Krise nicht beendet

Ein Artikel von Gerd Ebner | 09.09.2014 - 08:12
350 Besucher lauschten am 5. September einer hochkarätigen Rednerrunde am Internationalen Holztag in Klagenfurt. „Ende des Vorjahres hofften wir noch auf einen Aufschwung 2014. Diese Hoffnung ist nun vorbei“, eröffnete Dr. Bernhard Felderer, Präsident des österreichischen Fiskalrates, die vom Fachverband der Holzindustrie organisierte Veranstaltung. Als ein Hauptpro-blem für Europa erkennt Felderer, dass nicht nur die üblichen Verdächtigen, wie Italien, Probleme haben, sondern selbst noch größere Volkswirtschaften, wie Frankreich („ähnliche Probleme wie Italien“), oder selbst Deutschland („überraschender Exporteinbruch“). Beide sorgen nicht für Wachstum in der EU. „Mit 1 % Wachstum kann man gar nichts machen“, bilanzierte der Wirtschaftsforscher.
Italien ist schon wieder in der Rezession. Vom „Stagnationsland Europas“ – Frankreich – erwartet sich Felderer keine Reformen. Lediglich Spanien sieht er im Aufwind, nachdem ein Tal der Tränen zu durchschreiten war. Mit Neid blickt Felderer über den Atlantik, wo die USA schon wieder üppig mit 3 % wachsen.
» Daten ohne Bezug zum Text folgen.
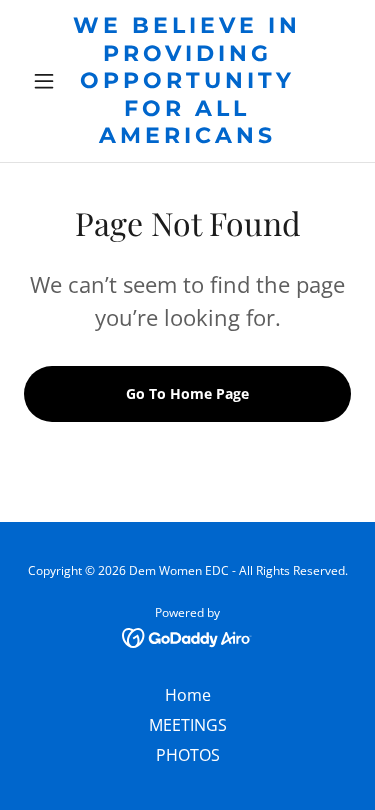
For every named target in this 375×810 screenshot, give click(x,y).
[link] (187, 81)
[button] (48, 81)
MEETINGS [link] (188, 725)
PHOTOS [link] (188, 755)
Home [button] (188, 695)
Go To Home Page (187, 393)
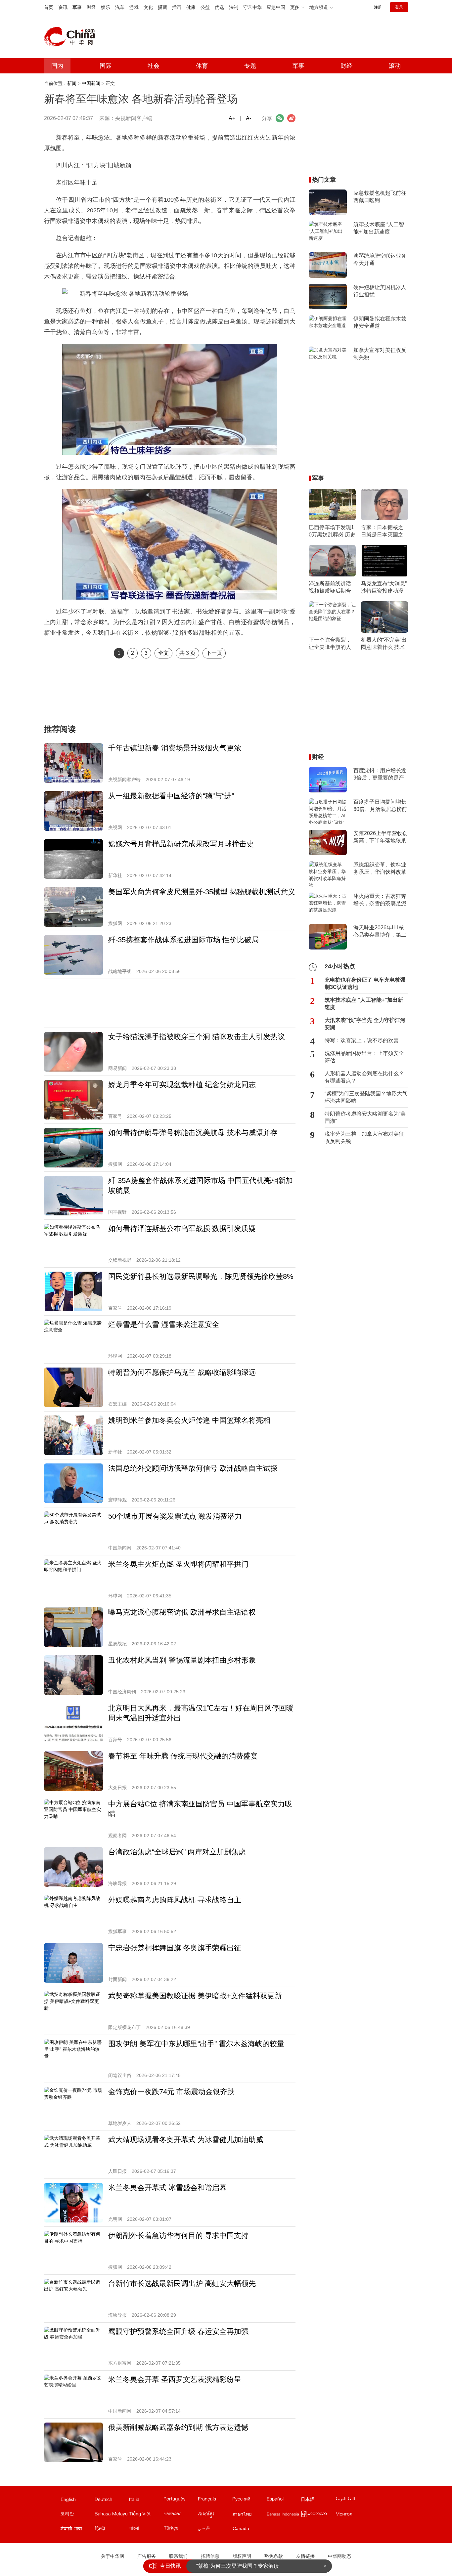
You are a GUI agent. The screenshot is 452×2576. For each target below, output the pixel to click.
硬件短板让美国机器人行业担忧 (379, 290)
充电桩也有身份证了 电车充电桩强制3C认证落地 (365, 983)
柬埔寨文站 (214, 2515)
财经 (91, 7)
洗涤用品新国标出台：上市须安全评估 (364, 1056)
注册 (378, 7)
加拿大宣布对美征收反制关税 (379, 353)
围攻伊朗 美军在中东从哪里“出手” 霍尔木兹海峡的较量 (196, 2044)
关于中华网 (112, 2556)
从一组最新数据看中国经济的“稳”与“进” (171, 796)
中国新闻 (91, 83)
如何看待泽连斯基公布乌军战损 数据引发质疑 (182, 1228)
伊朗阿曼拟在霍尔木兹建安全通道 (379, 322)
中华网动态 (339, 2556)
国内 (57, 66)
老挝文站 (180, 2515)
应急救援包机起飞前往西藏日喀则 (379, 196)
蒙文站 (352, 2515)
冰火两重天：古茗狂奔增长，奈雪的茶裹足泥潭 (379, 900)
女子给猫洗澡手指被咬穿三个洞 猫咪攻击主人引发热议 (196, 1037)
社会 (153, 66)
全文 (163, 653)
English (68, 2499)
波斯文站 (214, 2529)
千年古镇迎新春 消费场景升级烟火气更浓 (174, 748)
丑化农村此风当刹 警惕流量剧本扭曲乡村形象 (182, 1660)
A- (248, 118)
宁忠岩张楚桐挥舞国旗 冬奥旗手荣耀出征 (174, 1948)
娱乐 (105, 7)
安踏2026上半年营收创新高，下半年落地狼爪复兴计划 (380, 837)
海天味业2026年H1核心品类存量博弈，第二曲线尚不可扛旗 (379, 932)
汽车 (119, 7)
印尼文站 (283, 2515)
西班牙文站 (283, 2500)
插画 (176, 7)
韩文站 (77, 2515)
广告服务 (146, 2556)
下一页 (214, 653)
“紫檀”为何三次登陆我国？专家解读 (237, 2566)
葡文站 (180, 2500)
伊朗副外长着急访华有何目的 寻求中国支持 (178, 2235)
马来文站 (111, 2515)
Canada (241, 2528)
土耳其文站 (180, 2529)
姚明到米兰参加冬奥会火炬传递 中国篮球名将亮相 (189, 1420)
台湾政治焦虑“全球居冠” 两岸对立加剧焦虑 (177, 1852)
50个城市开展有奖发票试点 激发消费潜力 (175, 1516)
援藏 (162, 7)
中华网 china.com (72, 37)
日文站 (318, 2500)
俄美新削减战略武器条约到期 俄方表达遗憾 (178, 2427)
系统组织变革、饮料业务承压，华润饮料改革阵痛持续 (379, 869)
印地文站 (111, 2529)
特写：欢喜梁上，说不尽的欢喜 (362, 1040)
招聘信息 (210, 2556)
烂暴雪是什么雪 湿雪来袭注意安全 (163, 1324)
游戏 (134, 7)
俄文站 (249, 2500)
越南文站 (145, 2515)
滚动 (395, 66)
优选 (219, 7)
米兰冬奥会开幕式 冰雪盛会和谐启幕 (167, 2187)
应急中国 (276, 7)
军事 (77, 7)
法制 (233, 7)
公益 (205, 7)
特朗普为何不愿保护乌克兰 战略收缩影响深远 (182, 1372)
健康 (191, 7)
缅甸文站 (318, 2515)
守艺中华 (252, 7)
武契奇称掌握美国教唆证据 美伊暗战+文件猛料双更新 (195, 1996)
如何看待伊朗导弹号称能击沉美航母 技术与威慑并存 (193, 1132)
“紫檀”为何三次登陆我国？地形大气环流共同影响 (366, 1097)
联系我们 (178, 2556)
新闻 (71, 83)
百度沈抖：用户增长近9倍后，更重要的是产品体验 (379, 774)
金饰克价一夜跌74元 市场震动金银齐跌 (171, 2092)
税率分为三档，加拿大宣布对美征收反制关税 (364, 1137)
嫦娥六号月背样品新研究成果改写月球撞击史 (181, 844)
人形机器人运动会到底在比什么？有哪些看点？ (364, 1077)
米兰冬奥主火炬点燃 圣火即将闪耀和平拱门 (178, 1564)
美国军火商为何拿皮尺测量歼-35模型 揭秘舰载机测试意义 (201, 892)
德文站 (111, 2500)
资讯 (63, 7)
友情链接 (305, 2556)
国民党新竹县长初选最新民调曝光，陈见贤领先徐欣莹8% (201, 1276)
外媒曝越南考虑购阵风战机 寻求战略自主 (174, 1900)
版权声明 (242, 2556)
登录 (399, 7)
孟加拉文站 (145, 2529)
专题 (250, 66)
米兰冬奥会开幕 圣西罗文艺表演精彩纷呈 (174, 2379)
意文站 (145, 2500)
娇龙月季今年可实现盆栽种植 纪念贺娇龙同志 (182, 1084)
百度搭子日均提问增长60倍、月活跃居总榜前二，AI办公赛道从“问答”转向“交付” (380, 806)
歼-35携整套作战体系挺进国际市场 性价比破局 (183, 940)
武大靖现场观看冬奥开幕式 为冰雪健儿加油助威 (185, 2139)
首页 (48, 7)
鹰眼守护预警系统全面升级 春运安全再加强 (178, 2331)
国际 (106, 66)
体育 (202, 66)
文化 (148, 7)
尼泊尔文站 (77, 2529)
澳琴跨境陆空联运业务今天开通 (379, 259)
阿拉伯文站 (352, 2500)
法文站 (214, 2500)
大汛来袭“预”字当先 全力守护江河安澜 (365, 1023)
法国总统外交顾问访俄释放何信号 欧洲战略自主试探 (193, 1468)
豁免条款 (273, 2556)
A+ (232, 118)
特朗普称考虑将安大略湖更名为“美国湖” (365, 1117)
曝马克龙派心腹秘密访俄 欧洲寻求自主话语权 (182, 1612)
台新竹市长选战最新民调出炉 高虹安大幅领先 (182, 2283)
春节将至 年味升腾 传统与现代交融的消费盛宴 (183, 1756)
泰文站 (249, 2515)
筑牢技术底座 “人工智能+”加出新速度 (378, 228)
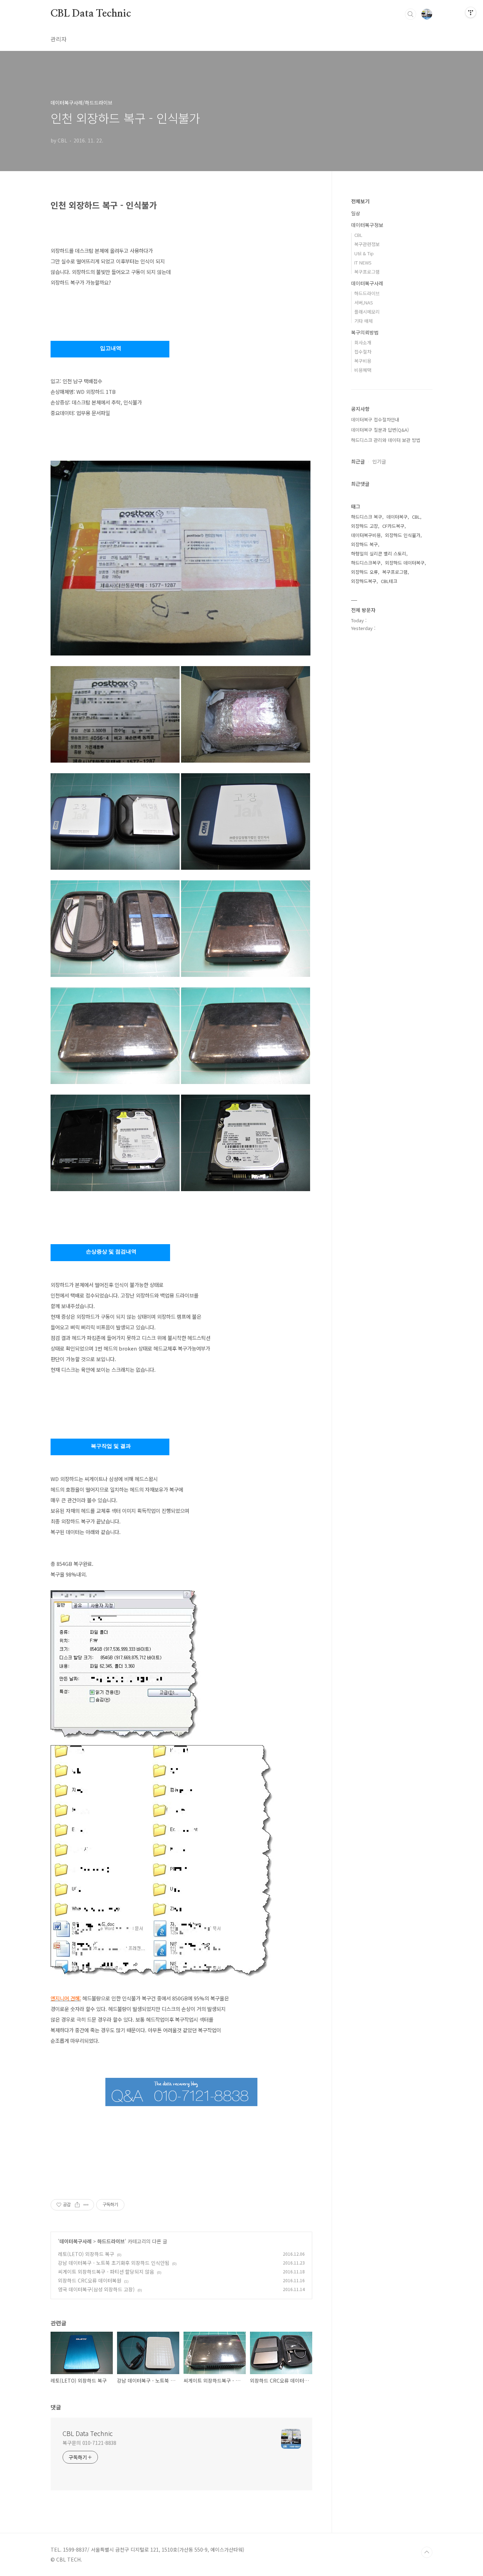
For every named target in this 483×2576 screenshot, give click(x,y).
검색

Italien muss noch ins „Tal der Tränen“

Italien ist das Negativbeispiel für hohe Lohnstückkosten. Während sich faktisch alle anderen Länder verbesserten, war es in Italien umgekehrt. So verlor man die Weltführung bei leichten Industrieprodukten – das Land ist gegenüber asiatischen Ländern nicht mehr konkurrenzfähig: „Die Löhne sind zu hoch“, analysierte Felderer. „Italien steht der Gang durch das Tal der Tränen noch bevor – Spanien hat das hinter sich.“
Dass am 5. September die Europäische Zentralbank den Leitzins auf 0,05 % senkte, reicht laut dem österreichischen Wirtschaftsforscher nicht, „um zu wirken“.
Bei der Baukonjunktur ist bemerkenswert, dass es in Deutschland nach der Wiedervereinigung 1989 faktisch bis 2009 eine Talfahrt gab. 2010 bis 2012 kam es zu einer leichten Erholung. „Jetzt sucht der deutsche Bau ein neues Niveau“, skizzierte Felderer. In Spanien und Italien sackte die Bauwirtschaft ab. Da muss man fast zufrieden sein, dass in Österreich der Bau „stabilisiert“ ist. Für Gesamteuropa sieht Felderer, dass es eine leichte Bauerholung gebe, aber keinen Boom.

Abgabenquote muss runter

Als ein Hauptübel für viele Volkswirtschaften in Europa – insbesondere Österreich – erkennt Felderer die hohe Abgabenquote. „Wir liegen fast bei 50 %, weniger als 40 % ließe uns mehr Luft für die Zukunft“, appellierte er.
Franz Titschenbacher, Präsident der Landwirtschaftskammer Steiermark, sieht nach einem schwierigen 1. Halbjahr mit dem Schneebruch nun eine Stabilisierung der Marktlage am Sägerundholz-Markt. Titschenbacher appellierte an den Kleinwald, das Holzpotenzial bestmöglich zu nutzen. Für den Gesamtmarkt erkennt er eine „realistische Zuversicht“.
Dass wieder mehr Rundholz importiert werden könne, hob Christoph Kulterer, Vorsitzender der österreichischen Sägeindustrie, in seinem Referat am Holztag als positiv hervor. Ebenfalls erfreulich sei das kleine Plus im Nadelschnittholz-Export in Richtung Italien: „Die italienischen Importe sind zwar nur noch 50 % dessen, was 2007 benötigt wurde. Aber jetzt zeichnet sich ein Ende der Talfahrt ab.“ Trotz „stärkster Konkurrenz aus Skandinavien konnten wir außerdem in der Levante unsere Anteile halten“, war ein weiterer positiver Aspekt.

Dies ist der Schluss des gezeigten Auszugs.